However, not all navigations of extracellular vesicles are short. Vesicles of various specificities can in fact undergo long navigations. In this case their pathway can include filtrations through capillary walls with accumulation in the serum, urine and other fluids. In fact, mixtures of extracellular vesicles are always present in these fluids. In pathological conditions, particularly during growth of cancers and a few other diseases, the concentration of vesicles in the fluids increases, with changes of their specificity. Therefore, analyses of these vesicles can be important for the diagnosis of diseases and possibly also for the choice of their therapy. The investigation of vesicles isolated from the fluids is therefore of growing interest. In the near future it is expected to be employed more and more, especially when diseases are suspected or recognized at an early stage.

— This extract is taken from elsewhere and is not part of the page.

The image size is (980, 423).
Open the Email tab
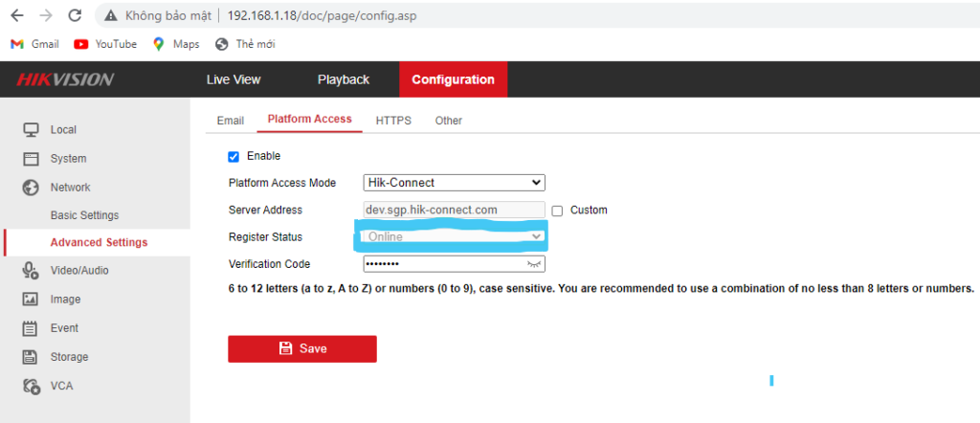tap(231, 121)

The two types of extracellular vesicles, originated and released by completely different processes, share many properties including many molecules and several functions, important from both physiological and pathological points of view. Among the common physiological properties is the expansion of the cell space, from that delimited by the plasma membrane to the space of vesicle navigation. Moreover, during the first stage of their generation, extracellular vesicles concentrate specific components in their membranes, which therefore become quite different from the membranes of origin, those of MVBs for exosomes and the plasma membrane for ectosomes. Large differences exist also for the vesicle contents (proteins, RNAs and DNA sequences) with respect to the cytosol. The latter differences start with the binding of some cytosolic components to proteins of the vesicle membrane, followed by their binding to additional components, with ensuing generation of the matrices of vesicle lumena. The most interesting processes, however, are vesicle fusions, largely undefined both in terms of receptors involved and establishment of membrane continuities. From the pathological point of view, the changes of expression of the proteins encoded by RNAs and DNAs transferred to the cytosol by vesicle fusion are highly important. This process can account for the generation of critical proteins in cancer cells, due to the new DNA transcription and/ or RNAs translation processes. Also important are the changes of vesicles in the serum and urine already discussed.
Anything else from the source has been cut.